━━━━━ SOURCE ━━━━━
Reviewed today: The Cloud Messenger, Getting It Back: The Story Of Cymande, The Menu, Short Film Competition part 1.
11.15am: Short Film Competition part 1 [link to all shorts until October 23rd]
There’s still a hefty online component to this year’s LFF, though not as much as in the last two years. By the time you read this, several of the films from this year’s fest will be available to rent on the BFI Player for a reasonable eight quid, and will be available until October 23rd. Of the ones I’ve reviewed here, you’ll be able to see The Cloud Messenger (see below), God Said Give ‘Em Drum Machines, Crows Are White, Hidden Letters and Chee$e, but feel free to check out any of the others I haven’t seen.
You can also view about three hours worth of short films, the ten that are currently eligible for the Short Film Competition award. Initially, we consider picking out a few from that shortlist and just watching those, but that feels like a mistake: part of the joy of shorts is having a programme full of them and just stumbling across one in there you like by accident. So we decide to work through all the films in the order they’re presented on the BFI Player, stopping after about 90 minutes and picking up on the rest tomorrow.
This means that we start off with Ade Femzo’s Drop Out [official site], made as part of John Boyega's Create Next project supporting young Black filmmakers. Femzo himself takes the lead role as a young man who’s got to choose between university and his rap career, and then faces the more difficult task of selling his decision to his mum. It’s more of a sketch then anything else, and you feel it’s all over far too quickly, but that’s probably a good thing for a comic short. Particularly in the programme we’ve come up with, where the remaining films all go over the 20 minute mark.
There’s a curious overlap between the next two. Ary Zara’s An Avocado Pit [official site] tells the story of a trans woman who approaches a man who’s been watching her from his car, and effectively nags him into a night out. There’s a nicely dreamy atmosphere to the night-time shots of Lisbon, as the two of them dance around the subject of what they’re looking for without really coming to any conclusions. And we follow that up with Dennis Perinango’s Checoslovaquia [official site], which again starts off with a man spying on some trans women, only to discover that his new colleague at work shares his hobby, meaning that the two of them now have to justify it to each other. The story here goes into slightly more familiar terrain, but rounds itself off quite nicely.
━━━━━ LISTED ENTRIES ━━━━━
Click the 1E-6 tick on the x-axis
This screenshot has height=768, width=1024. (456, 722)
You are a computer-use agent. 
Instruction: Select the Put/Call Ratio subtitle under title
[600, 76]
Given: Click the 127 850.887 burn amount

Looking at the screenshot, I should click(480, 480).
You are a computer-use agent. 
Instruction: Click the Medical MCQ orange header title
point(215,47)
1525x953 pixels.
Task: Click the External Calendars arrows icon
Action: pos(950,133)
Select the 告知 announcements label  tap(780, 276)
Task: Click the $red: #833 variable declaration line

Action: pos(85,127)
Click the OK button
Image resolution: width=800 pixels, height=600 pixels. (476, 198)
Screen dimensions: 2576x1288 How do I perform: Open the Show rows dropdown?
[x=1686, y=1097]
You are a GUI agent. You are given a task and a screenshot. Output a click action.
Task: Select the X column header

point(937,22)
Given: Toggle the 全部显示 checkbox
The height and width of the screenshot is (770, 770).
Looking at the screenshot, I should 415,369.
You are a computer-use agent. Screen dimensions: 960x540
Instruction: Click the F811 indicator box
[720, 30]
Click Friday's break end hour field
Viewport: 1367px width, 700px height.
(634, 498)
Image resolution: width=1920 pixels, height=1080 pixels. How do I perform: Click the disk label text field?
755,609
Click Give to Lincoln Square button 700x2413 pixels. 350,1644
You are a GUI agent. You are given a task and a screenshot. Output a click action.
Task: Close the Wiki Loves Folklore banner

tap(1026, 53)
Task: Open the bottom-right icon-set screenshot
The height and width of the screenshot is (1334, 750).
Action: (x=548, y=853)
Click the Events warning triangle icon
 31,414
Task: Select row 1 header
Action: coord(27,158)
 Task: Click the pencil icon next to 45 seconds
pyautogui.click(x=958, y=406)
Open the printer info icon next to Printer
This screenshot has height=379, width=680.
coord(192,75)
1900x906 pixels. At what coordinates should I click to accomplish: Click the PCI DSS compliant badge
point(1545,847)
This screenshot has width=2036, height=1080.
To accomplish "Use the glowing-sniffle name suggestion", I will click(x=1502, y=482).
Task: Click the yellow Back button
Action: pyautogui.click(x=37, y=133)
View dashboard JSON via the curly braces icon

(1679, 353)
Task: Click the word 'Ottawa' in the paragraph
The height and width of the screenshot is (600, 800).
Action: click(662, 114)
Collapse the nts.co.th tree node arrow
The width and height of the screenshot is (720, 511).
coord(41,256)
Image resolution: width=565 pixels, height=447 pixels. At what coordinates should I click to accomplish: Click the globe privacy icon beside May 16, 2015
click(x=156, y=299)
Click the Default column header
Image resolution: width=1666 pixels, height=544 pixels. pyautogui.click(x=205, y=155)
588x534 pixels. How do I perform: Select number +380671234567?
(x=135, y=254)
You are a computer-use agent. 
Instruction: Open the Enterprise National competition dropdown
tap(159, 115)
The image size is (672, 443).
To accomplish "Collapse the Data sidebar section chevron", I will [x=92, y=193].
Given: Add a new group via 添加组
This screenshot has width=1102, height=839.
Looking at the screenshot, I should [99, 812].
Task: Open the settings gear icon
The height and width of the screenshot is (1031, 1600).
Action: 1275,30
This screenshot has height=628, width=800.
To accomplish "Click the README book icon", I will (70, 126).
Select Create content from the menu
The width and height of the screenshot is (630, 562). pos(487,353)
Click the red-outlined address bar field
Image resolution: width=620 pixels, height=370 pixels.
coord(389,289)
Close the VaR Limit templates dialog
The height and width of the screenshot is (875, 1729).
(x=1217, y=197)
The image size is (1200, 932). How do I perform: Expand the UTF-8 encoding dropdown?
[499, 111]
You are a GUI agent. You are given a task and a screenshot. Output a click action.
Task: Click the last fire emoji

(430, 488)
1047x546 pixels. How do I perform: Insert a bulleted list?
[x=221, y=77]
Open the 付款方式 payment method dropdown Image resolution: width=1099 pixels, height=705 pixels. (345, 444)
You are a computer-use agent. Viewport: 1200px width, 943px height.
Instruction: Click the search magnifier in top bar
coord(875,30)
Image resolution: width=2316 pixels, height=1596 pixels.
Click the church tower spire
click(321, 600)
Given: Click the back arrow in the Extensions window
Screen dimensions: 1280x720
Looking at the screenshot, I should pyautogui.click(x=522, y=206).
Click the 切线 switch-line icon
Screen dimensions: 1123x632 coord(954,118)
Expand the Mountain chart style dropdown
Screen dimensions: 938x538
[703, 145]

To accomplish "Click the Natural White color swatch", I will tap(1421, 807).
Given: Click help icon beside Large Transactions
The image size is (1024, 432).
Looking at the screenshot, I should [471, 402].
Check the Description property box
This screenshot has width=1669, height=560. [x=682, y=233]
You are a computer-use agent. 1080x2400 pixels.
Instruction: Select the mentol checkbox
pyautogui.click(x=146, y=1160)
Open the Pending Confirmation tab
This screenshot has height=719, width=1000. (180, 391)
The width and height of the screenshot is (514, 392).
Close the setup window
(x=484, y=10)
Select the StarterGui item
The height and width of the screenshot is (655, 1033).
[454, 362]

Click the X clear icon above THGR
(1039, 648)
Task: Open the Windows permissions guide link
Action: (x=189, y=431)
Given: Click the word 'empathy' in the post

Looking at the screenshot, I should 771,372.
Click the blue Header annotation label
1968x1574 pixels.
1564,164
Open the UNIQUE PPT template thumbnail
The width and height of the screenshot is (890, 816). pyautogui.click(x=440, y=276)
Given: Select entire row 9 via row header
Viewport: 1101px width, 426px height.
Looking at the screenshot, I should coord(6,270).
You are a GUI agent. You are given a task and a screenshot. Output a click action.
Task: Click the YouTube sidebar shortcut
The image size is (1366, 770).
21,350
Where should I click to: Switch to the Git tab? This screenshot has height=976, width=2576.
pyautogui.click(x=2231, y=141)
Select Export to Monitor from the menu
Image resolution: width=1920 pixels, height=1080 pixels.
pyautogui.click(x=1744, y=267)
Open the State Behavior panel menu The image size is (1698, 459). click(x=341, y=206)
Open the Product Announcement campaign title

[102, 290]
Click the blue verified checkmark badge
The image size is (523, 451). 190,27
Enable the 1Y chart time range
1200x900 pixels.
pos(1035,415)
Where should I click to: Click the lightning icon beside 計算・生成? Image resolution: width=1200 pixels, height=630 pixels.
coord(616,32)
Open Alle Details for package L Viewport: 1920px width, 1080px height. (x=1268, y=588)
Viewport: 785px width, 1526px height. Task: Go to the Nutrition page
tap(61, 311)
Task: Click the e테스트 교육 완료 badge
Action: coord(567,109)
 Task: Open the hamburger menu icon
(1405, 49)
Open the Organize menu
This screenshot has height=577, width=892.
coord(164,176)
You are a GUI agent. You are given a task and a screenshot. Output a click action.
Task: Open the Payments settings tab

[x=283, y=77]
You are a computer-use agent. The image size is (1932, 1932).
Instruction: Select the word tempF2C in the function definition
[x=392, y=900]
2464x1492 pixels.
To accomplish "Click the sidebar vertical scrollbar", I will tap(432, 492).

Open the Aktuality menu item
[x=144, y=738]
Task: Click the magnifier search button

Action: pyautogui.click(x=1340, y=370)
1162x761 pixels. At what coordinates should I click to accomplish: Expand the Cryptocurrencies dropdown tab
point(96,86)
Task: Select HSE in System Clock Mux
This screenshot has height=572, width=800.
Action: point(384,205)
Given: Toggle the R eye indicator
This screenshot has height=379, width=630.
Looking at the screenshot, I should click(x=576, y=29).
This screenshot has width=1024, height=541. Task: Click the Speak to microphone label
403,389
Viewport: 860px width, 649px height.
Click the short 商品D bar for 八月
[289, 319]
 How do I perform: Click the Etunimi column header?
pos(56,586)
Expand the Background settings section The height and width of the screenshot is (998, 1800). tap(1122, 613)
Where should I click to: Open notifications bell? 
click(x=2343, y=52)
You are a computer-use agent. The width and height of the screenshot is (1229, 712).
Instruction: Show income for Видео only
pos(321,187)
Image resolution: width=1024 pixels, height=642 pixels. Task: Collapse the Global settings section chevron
━━━━━
» WHAT IS BEING ASKED: Continue the London Film Festival diary from the point where it stops.

» OUTPUT OF THE TASK:
After that double bill, you’re suspicious when the final film in the set is called Transparent [official site], but there’s no real pun intended here – though at one point its subject says she sometimes imagines herself in the body of a man. That subject is dancer Siobhan Davies, and she’s made this film to look back on her 50 year career. It’s actually three distinct shorts in one, hence the 35 minute running time. The first is made up entirely of still images, as she analyses the way she thinks about her body in incredible detail: the second focusses on movement, tied around the image of four dancers walking in concentric circles: and in the last, she uses the device of transparencies on a lightbox to overlay images from the whole gamut of her 50 years. The picture-in-picture look is reminiscent of Peter Greenaway’s early ‘90s experiments in image manipulation, and coupled with Davies’ insights the result is an interesting watch, though dance fans will get even more out of it. More tomorrow.
3.00pm: The Cloud Messenger [trailer]
Rahat Mahajan's film is a lot of things. To begin with, it's a romance between Jaivardhana (Ritvik Tyagi) and Tarini (Ahalya Shetty), who are both yakshas or attendants to the gods. Unfortunately, one of those gods fancies Tarini, and condemns Jaivardhana to life as a mortal to get him out of the way. Meanwhile, in a wholly unrelated matter, JV is an awkward teenage boy at the sort of Indian boarding school where everyone speaks English, and he’s developing a crush on new girl Tarini.
I hate that I'm probably going to say this about every new Indian film I see for the next couple of years, but here goes: it’s no RRR, is it? Though to be fair to the festival, whenever they bring over films from India they tend to avoid the more commercial end of the country's output. The Cloud Messenger isn't exactly arthouse, but its pacing is incredibly slow, and deliberately so. The sung narration is spread out over as many bars as possible, and some of the characters grind through their lines as if they’re being paid by the minute. You sometimes feel that a film that’s largely about how human lives are driven by fate shouldn’t take this long to tell its story.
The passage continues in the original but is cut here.